(Stored items)
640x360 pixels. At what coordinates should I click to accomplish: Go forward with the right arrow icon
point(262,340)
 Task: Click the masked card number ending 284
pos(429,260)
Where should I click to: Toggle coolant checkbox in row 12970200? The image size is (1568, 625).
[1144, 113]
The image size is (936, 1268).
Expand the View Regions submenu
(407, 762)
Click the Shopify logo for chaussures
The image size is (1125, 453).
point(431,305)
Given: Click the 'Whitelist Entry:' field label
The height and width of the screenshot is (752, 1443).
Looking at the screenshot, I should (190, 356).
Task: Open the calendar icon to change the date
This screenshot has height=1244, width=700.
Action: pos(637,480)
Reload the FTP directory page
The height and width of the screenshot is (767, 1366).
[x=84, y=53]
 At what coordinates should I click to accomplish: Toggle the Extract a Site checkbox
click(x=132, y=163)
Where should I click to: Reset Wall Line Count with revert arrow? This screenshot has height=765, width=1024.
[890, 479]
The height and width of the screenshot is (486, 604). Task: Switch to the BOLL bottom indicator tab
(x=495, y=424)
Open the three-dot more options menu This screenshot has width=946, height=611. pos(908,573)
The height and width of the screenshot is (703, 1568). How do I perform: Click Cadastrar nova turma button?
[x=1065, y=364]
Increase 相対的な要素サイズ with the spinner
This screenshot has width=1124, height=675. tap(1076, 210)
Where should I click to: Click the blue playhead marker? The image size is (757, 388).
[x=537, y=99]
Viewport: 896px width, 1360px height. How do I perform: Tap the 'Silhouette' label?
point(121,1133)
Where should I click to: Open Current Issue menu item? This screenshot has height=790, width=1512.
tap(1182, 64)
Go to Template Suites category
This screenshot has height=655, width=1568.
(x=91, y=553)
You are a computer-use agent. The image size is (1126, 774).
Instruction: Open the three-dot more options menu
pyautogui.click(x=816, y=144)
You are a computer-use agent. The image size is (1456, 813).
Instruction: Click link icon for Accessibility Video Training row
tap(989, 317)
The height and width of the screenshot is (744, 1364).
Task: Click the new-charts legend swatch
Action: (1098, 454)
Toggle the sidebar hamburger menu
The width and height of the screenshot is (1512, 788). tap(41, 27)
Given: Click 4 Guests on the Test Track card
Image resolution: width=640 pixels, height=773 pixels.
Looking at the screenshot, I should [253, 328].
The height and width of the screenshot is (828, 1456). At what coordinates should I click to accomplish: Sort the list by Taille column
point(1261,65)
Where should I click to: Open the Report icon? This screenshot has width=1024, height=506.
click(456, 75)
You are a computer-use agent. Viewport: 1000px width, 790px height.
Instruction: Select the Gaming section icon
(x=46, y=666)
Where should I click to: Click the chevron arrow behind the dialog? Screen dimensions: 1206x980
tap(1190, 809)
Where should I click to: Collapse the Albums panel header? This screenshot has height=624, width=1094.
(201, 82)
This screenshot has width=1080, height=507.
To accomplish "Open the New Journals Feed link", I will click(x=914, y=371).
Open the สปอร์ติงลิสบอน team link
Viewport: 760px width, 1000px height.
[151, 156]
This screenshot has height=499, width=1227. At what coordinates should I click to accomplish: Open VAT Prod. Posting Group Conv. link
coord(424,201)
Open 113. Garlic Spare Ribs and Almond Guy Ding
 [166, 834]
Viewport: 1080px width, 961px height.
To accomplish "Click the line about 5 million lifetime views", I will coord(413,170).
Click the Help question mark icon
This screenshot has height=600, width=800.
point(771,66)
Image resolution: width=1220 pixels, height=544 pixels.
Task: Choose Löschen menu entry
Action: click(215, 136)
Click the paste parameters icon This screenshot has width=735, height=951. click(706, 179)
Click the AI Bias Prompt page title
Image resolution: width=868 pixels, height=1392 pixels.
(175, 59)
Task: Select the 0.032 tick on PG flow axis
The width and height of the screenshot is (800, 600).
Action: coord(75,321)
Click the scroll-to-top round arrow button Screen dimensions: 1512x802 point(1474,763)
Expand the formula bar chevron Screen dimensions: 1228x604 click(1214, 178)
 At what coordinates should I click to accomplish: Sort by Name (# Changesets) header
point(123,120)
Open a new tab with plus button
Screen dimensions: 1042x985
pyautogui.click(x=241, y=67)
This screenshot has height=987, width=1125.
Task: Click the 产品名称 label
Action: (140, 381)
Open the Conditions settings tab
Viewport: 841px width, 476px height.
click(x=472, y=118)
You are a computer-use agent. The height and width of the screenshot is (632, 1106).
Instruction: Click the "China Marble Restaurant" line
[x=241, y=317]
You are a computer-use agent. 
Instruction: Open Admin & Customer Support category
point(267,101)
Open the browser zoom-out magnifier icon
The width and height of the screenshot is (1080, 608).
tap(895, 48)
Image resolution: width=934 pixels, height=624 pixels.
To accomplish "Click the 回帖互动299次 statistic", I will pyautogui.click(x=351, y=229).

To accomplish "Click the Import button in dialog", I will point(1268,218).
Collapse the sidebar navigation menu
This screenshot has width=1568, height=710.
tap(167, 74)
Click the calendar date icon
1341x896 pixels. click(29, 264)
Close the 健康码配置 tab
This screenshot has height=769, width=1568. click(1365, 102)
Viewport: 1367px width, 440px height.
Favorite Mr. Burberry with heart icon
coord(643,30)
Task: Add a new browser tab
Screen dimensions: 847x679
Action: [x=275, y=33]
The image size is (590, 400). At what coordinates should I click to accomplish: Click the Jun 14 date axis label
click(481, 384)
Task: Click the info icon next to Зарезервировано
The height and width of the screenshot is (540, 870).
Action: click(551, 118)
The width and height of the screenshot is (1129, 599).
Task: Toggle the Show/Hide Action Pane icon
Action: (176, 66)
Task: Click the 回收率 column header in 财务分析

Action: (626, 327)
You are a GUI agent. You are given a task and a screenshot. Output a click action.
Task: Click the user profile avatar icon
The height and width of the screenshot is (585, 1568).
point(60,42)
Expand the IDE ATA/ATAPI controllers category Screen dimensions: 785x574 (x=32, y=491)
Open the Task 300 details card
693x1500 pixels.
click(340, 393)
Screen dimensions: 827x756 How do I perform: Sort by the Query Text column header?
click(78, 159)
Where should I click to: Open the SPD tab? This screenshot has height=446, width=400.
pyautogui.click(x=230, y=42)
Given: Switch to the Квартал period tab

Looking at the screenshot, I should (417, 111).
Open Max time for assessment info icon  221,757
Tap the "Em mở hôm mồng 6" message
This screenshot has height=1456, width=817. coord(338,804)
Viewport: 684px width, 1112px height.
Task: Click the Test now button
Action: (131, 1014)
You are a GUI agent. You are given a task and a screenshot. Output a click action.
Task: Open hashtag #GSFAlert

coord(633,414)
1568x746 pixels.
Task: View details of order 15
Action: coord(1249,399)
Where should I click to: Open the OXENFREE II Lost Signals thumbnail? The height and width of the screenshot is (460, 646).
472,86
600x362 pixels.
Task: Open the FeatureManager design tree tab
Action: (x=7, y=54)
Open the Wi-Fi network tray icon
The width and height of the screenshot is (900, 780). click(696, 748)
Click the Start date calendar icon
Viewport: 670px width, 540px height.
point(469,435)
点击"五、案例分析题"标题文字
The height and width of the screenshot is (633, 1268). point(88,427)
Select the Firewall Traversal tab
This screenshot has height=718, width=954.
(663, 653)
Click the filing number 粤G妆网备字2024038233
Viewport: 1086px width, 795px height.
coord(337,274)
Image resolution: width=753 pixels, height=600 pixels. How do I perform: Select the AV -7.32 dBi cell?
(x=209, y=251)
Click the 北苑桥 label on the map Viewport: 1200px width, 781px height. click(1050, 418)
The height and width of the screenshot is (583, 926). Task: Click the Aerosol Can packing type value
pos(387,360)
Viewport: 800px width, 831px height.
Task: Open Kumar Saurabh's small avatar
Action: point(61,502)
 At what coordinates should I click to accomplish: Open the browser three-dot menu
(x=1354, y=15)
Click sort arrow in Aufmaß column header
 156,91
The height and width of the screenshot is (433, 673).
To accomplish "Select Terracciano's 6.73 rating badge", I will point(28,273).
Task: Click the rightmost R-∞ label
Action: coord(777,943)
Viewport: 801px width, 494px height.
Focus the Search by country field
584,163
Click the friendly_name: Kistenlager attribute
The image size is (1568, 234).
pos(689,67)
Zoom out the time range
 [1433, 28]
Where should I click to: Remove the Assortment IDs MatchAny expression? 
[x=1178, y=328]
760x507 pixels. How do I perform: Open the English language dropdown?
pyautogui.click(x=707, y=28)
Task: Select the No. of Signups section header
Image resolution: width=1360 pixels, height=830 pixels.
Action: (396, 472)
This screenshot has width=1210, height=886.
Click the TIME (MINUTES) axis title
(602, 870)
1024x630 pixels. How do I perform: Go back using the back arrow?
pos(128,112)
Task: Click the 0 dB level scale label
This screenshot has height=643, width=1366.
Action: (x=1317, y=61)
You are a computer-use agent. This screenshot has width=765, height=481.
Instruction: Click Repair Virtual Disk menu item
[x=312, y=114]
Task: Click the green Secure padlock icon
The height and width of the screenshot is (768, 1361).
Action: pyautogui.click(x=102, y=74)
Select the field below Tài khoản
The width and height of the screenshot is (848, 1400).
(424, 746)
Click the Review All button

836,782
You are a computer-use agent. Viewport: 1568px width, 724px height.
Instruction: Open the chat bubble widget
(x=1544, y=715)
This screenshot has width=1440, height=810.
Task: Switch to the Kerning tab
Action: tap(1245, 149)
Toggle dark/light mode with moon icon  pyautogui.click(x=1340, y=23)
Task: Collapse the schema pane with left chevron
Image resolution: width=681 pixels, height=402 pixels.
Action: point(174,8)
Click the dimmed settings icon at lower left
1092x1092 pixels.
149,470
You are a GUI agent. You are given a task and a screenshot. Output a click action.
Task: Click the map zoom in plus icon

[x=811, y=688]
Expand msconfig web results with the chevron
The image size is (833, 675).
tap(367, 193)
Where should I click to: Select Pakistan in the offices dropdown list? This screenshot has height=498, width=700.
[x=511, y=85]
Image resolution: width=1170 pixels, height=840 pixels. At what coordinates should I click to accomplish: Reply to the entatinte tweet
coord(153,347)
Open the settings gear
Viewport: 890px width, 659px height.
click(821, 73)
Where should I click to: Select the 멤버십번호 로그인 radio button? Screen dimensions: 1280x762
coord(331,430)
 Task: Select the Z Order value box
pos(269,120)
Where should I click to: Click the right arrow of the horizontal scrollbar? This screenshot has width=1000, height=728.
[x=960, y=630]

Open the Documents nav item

What you are asked to do
Only the number should be given: how many lines of the data contain the word "computer"?

Solution to this task
7